Use the official Terraform documentation’s CLI reference. Don’t watch videos. Read the docs. Run commands locally. Practice the exact workflows tested:
terraform init,plan,apply,destroy- Workspace management
- State management
- Targeting and variables
- Remote state
If you retake in 14 days: You have breathing room. This is the smarter choice.
First: Buy or access the official HashiCorp practice exam if you haven’t already. Not a free practice test. The official one. Take it under real exam conditions (60 minutes, no pausing, no looking things up). Score it. Write down every question you got wrong and why.
Second: For each wrong answer, find the answer in the Terraform documentation. Don’t accept “I got it wrong.” Understand the mechanism. If a question about terraform apply -var-file confused you, read that section of the docs until you could explain it to someone else.
Third: Work through the Terraform tutorials on HashiCorp’s website. Not all of them. The ones covering:
- Basic workflows
- State
- Modules
- Variables and outputs
Do them. Hands-on. In your own environment or a free-tier cloud account.
Your Retake Plan
Here’s the exact sequence for your next attempt:
Week 1: Diagnosis (Days 1–2) Take the official practice exam under timed conditions. Document every wrong answer with the correct answer and reasoning.

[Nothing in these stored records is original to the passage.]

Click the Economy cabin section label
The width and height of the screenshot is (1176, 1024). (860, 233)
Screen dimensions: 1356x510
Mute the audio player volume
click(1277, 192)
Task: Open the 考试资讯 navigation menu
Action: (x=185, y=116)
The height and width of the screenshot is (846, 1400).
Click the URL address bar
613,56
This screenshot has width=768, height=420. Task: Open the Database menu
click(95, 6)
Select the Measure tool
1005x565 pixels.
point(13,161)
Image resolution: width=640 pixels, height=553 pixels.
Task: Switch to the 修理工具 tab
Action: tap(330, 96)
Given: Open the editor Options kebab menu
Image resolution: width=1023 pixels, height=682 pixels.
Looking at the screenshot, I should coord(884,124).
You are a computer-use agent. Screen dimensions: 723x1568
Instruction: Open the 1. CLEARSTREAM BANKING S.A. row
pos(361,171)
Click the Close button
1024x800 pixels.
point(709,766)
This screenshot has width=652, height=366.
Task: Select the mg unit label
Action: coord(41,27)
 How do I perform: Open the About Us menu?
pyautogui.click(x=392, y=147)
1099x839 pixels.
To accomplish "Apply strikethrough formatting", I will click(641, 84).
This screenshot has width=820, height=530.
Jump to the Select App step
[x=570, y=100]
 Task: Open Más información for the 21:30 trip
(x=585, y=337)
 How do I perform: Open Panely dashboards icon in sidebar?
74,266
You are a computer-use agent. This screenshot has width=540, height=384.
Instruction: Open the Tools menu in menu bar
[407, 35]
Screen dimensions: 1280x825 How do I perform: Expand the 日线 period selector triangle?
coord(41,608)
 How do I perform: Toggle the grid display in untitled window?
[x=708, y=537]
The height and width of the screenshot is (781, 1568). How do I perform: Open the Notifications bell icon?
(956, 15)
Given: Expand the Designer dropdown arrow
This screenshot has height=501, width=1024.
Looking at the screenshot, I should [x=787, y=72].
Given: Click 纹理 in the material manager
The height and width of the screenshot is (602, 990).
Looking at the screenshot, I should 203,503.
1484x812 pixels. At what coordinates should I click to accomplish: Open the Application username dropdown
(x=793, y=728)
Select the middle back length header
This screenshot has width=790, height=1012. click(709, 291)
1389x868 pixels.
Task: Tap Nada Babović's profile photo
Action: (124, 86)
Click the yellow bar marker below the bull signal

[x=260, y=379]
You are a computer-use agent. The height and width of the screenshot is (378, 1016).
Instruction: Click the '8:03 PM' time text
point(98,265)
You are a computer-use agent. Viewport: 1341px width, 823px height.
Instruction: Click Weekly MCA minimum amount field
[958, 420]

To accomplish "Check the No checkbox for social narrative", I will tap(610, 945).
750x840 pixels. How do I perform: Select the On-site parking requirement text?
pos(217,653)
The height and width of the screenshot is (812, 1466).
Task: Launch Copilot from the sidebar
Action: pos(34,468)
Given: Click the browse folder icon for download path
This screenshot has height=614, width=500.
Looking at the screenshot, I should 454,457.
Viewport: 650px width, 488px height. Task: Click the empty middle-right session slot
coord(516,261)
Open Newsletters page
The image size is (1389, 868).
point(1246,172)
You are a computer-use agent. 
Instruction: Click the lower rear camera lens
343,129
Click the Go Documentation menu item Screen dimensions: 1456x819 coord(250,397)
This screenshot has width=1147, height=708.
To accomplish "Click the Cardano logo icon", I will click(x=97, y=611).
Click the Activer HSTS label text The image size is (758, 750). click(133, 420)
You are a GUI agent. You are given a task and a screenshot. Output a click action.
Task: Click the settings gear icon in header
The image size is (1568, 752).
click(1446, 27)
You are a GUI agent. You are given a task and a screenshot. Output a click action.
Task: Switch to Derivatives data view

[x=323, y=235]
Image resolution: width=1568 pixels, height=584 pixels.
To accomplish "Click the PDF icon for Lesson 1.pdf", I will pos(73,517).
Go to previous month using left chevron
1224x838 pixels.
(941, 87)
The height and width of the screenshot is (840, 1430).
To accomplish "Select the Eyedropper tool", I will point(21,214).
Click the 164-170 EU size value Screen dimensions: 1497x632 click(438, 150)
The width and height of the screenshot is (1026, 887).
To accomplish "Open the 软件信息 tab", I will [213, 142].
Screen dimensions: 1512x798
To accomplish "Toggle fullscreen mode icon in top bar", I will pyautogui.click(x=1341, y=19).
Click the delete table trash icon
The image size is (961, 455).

Week 1–2: Targeted Study (Days 3–10)
- CLI commands: 3 hours
- Modules and outputs: 3 hours
- State management: 2 hours
- Variables and locals: 2 hours
- Retake official practice exam on day 10
Week 2: Final Review (Days 11–13) Review your wrong answers from the second practice test. Flash cards for commands you still don’t remember. One final pass through the documentation on weak areas.
Week 2: Exam Day (Day 14) Sit for the exam. Bring ID. Arrive 15 minutes early. Don’t cram the morning of.
Target score: 780+. Don’t think “I just need to pass.” At 672, you’re not yet competent. Get to 780 and you’ll actually understand Terraform at a baseline level.
One Thing To Do Right Now
Right now. Not later today. Now.
Open your score report. If it breaks down domain performance, screenshot it and identify the lowest-scoring domain. If it doesn’t, go to HashiCorp’s Terraform CLI documentation and spend 20 minutes reading about the terraform apply command and its flags. Write down 3 things you didn’t know.
Then schedule your retake exam for exactly 14 days from today. Lock it in. Having the date set creates accountability.
You’re closer than you think. But “close” doesn’t pass the HashiCorp Terraform Associate exam. Specificity does.